Lei, invece, non è d’accordo.
È lo stesso di dire “sono no global”, o “sono contro il vento”. Può non piacerti la pioggia, va bene, ma forse è meglio se ti compri un ombrello. Io ho una visione del nostro presente e futuro che è un po’ diversa.
E com’è?
Abbandonare la logica della paura e dei pregiudizi. E cercare una strada per raggiungere l’integrazione intesa come responsabilità condivisa. Per questo ho partecipato agli Stati generali degli immigrati di Milano (un grande incontro su questi temi organizzato dagli immigrati, sabato scorso, ndr.).
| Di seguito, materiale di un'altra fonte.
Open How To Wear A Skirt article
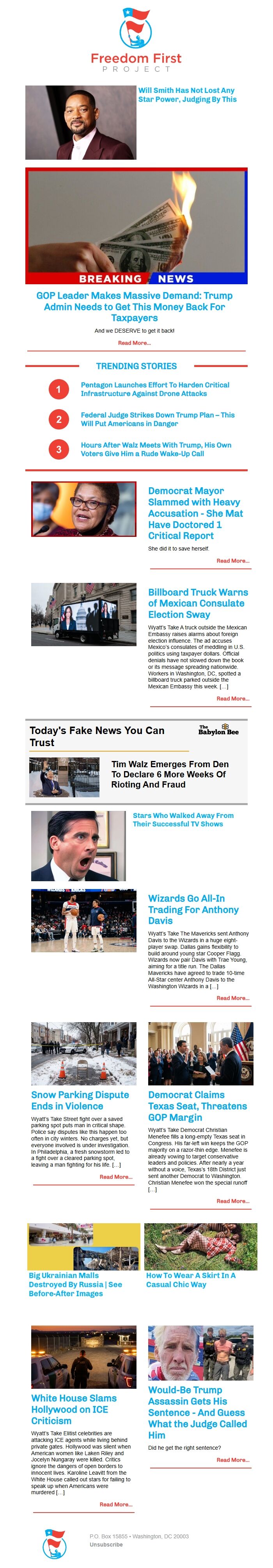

Secondo lei senza gli immigrati non c’è futuro...
Solo dal punto di vista demografico, nel 2050 in Europa mancheranno 60 milioni di persone, per mantenere lo stesso livello di popolazione di oggi. Senza immigrati spariremmo. Poi l’immigrazione è un fenomeno antichissimo, di cui noi siamo stati protagonisti...
Intende dire che senza migrazioni, noi italiani non saremmo quelli che siamo?
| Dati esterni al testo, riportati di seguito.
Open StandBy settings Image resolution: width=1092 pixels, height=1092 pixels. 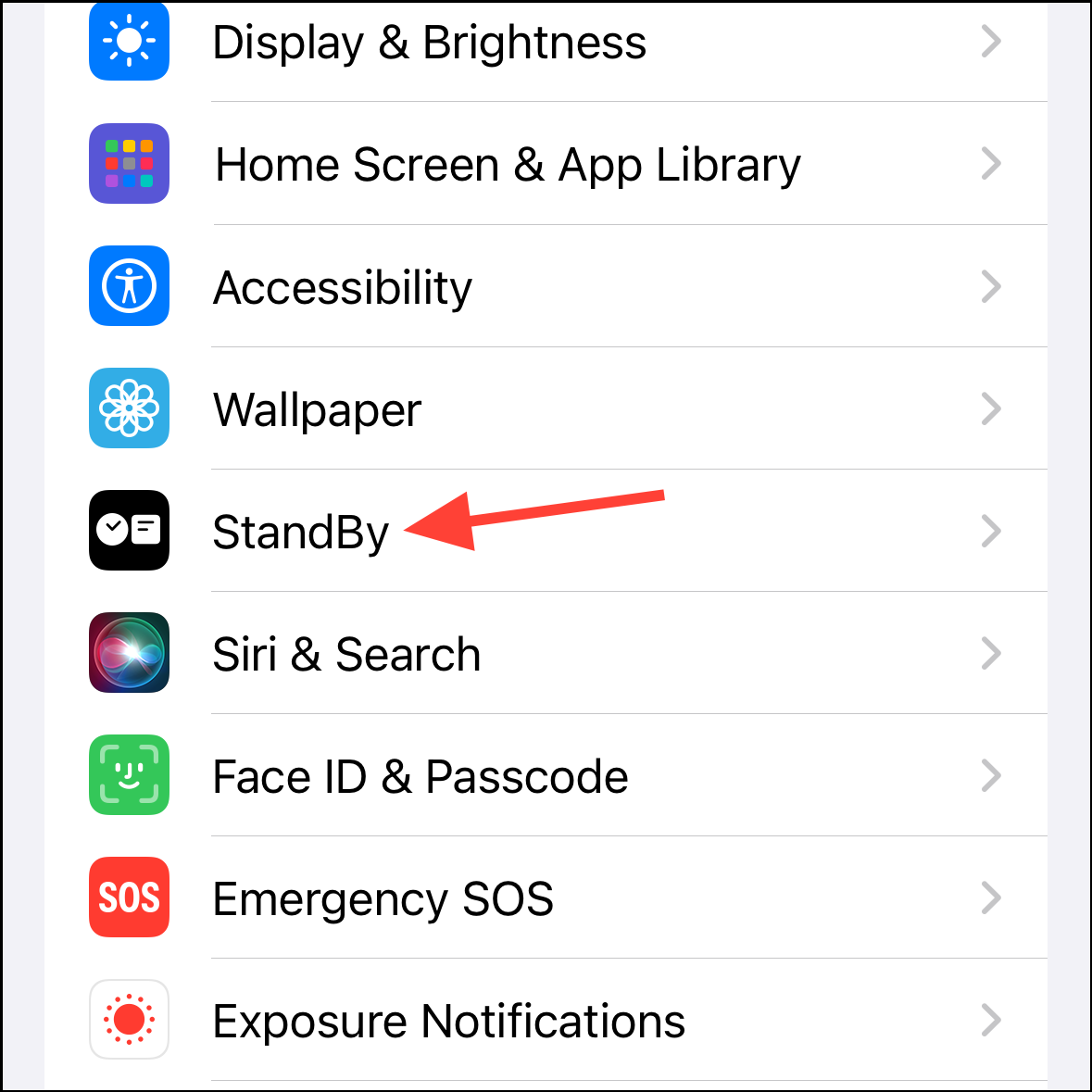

Esatto, basterebbe fare appello alla nostra memoria collettiva per sapere che le persone si sono sempre spostate. Ed è un fenomeno destinato a rimanere con noi. Una politica che non si occupi di questo è miope.
Be’, la Lega a suo modo si occupa molto di immigrazione.
Ma la Lega non ha l’obiettivo di governare il fenomeno: ha solo quello di accrescere il consenso. E quindi le bastano i messaggi: fa delle leggi manifesto, ma non le applica.
Per esempio?
Il reato di clandestinità: si applica solo quando ci gira. Perché se dovessimo applicarlo sul serio e mandare i vigili urbani a fermare tutti gli stranieri per chiedere il “papiello” di soggiorno, non ci basterebbero le carceri. E si fermerebbe anche il Paese.
Oggi è passata l’equazione “clandestino=criminale”. Invece lei sottintende che la maggioranza degli immigrati irregolari sono lavoratori in nero, giusto?
Sì lavorano per gli italiani, che – da quando c’è il reato di clandestinità – sono criminali anche loro: con la legge del governo dovremmo mettere in galera sia il pakistano che munge le mucche in Brianza, sia il suo capostalla italiano. Nessuno dice che spesso gli immigrati sono obbligati a stare in nero.
Perché?
Perché adesso non c’è modo di regolarizzarli: in teoria gli immigrati possono avere il permesso di soggiorno solo se arrivano dall’estero avendo già un lavoro. Chi arriva e lo cerca qua, di solito è “clandestino”. Da qui la mia proposta di legge.
Cosa prevede?
Di legalizzare chi è già qui e lavora, indipendentemente dal mestiere.
In pratica quello che il governo ha già fatto per le badanti.
Esatto. Ma così è stata una discriminazione: perché le badanti sì e i muratori no?
Infatti c’è gente che ha un altro lavoro...
E ha iniziato a dichiararsi badante. Oppure si creano delle situazioni assurde. Faccio l’esempio di una coppia di italiani che gestisce un ristorante e ha assunto una coppia di egiziani. Con la legge del governo, potranno legalizzare lei, che è badante. Ma non lui che fa il pizzaiolo nel ristorante. Non ha senso.
Lei era agli Stati generali dell’immigrazione. Dal confronto con loro cosa emerge che di solito non si prende in considerazione?
Non emerge mai cos’è la buona immigrazione: gente che lavora, che produce il 9,2% del Pil. È vero che le cattive notizie fanno notizia e le buone notizie non fanno notizia, ma sugli immigrati da mesi assistiamo a una vera e propria campagna mediatica che sottende una precisa volontà di generare allarme e paura tra gli immigrati.
In questo periodo si parla anche di cambiare la legge sulla cittadinanza: cosa ne pensa?
È l’altra questione fondamentale per costruire un futuro condiviso. Per un immigrato diventare cittadino italiano significa voler appartenere alla nostra comunità e alla sua crescita. Per questo bisogna facilitare questa scelta. Poi si può discutere di voto locale, cittadinanza a punti, etc. Ma è importante andare in questa direzione di inclusione.
Pensa che con queste misure la questione immigrazione possa essere “risolta”?
Senz’altro la strada è questa. Poi bisogna sapere che non abbiamo un modello “perfetto” da seguire. È un tema difficile e faremo degli errori: dobbiamo essere pronti a correggerli. Finora, però, abbiamo fallito perché abbiamo scelto il pregiudizio e la paura.